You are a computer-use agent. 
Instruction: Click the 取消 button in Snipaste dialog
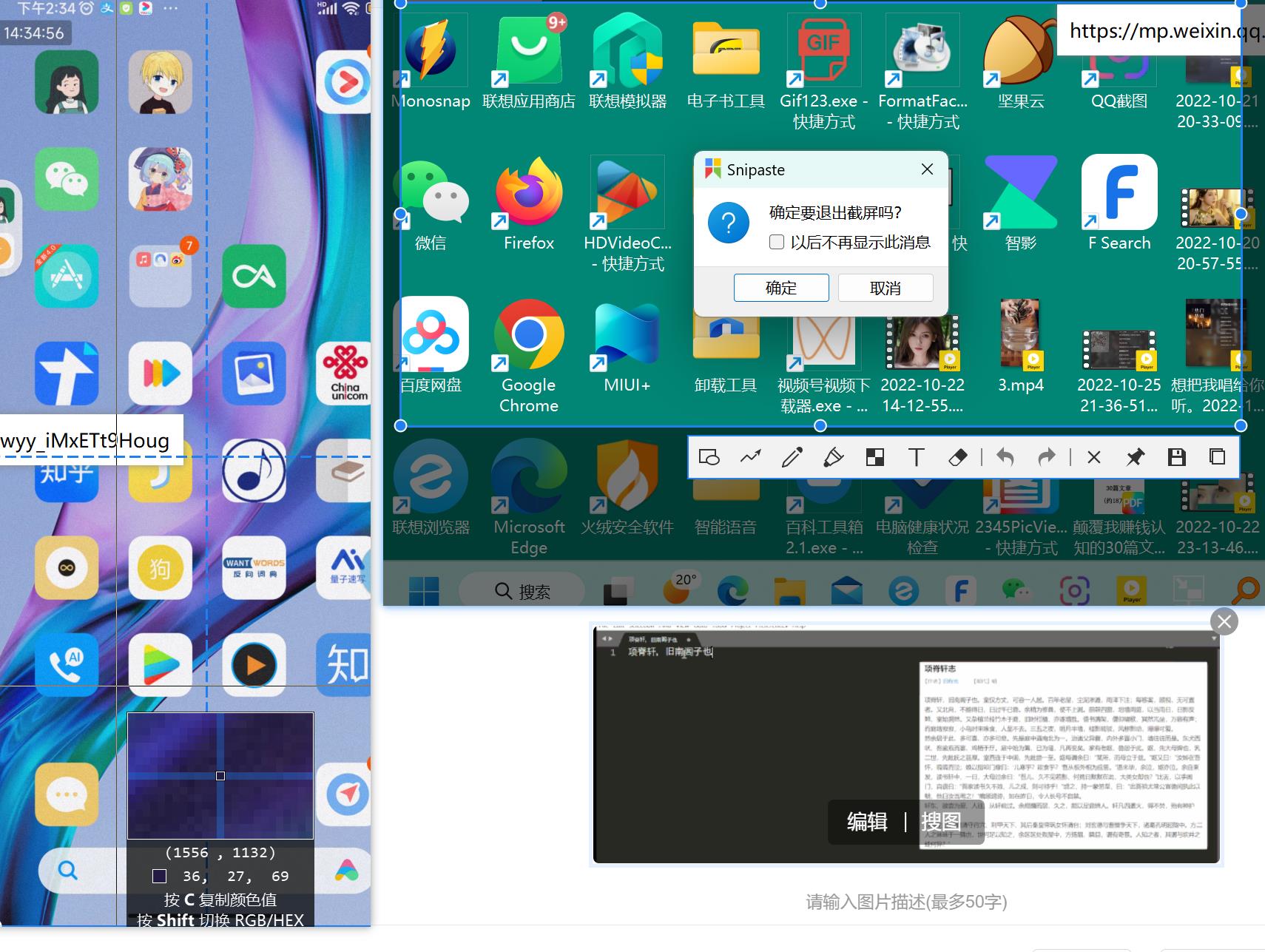click(886, 288)
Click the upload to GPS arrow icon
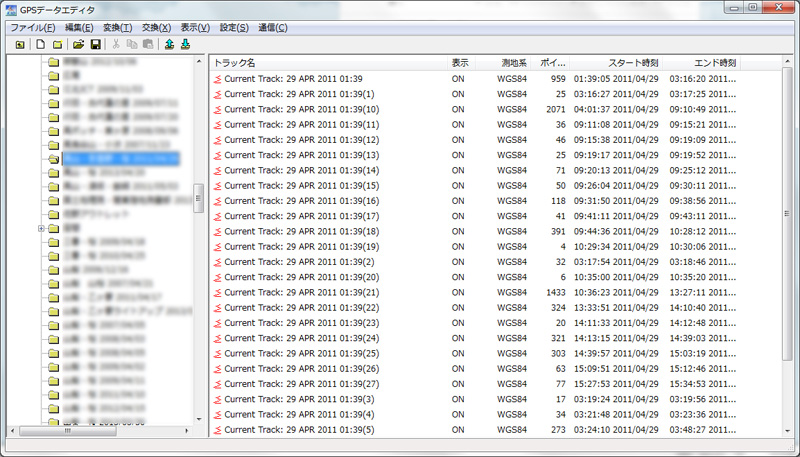The height and width of the screenshot is (457, 800). 170,45
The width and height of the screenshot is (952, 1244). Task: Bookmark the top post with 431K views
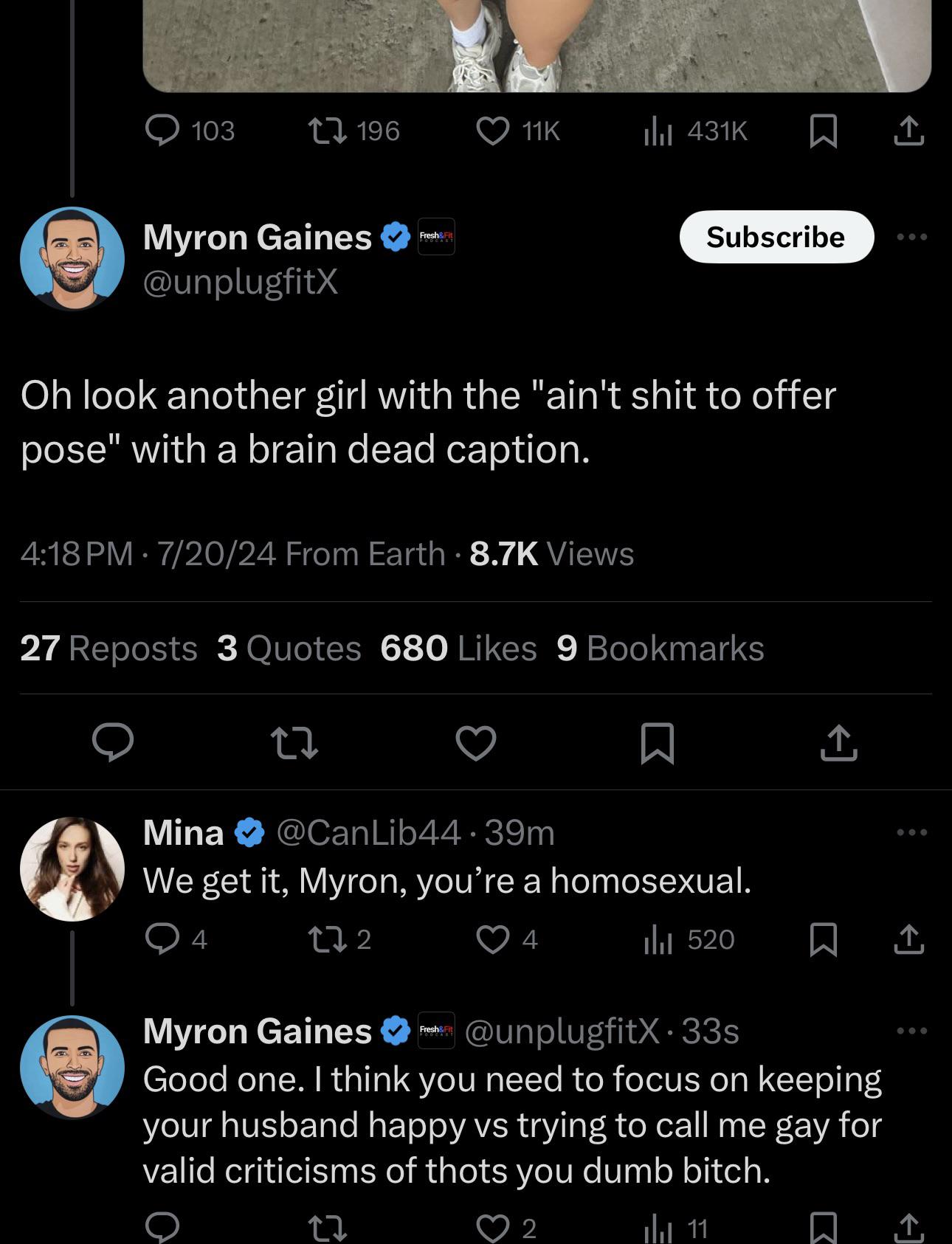click(823, 131)
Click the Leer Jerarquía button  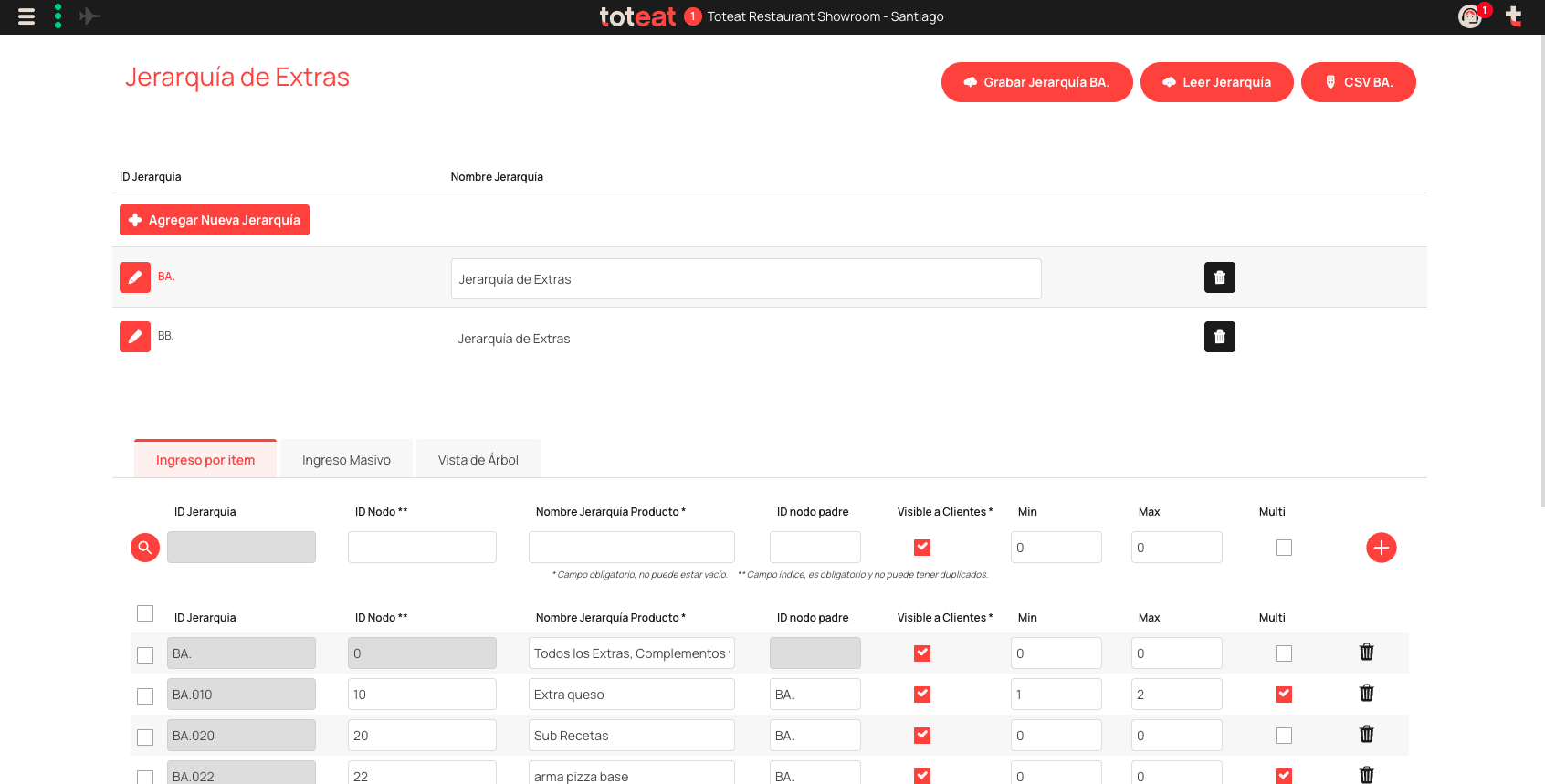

■ **EXERCISE**
Every record above should be duplicated precisely, with the images removed.

■ **EXERCISE SOLUTION**
You are a computer-use agent. 
Instruction: Click the 取消 button in Snipaste dialog
click(886, 288)
Click the upload to GPS arrow icon
The height and width of the screenshot is (457, 800). 170,45
The width and height of the screenshot is (952, 1244). Task: Bookmark the top post with 431K views
click(823, 131)
Click the Leer Jerarquía button  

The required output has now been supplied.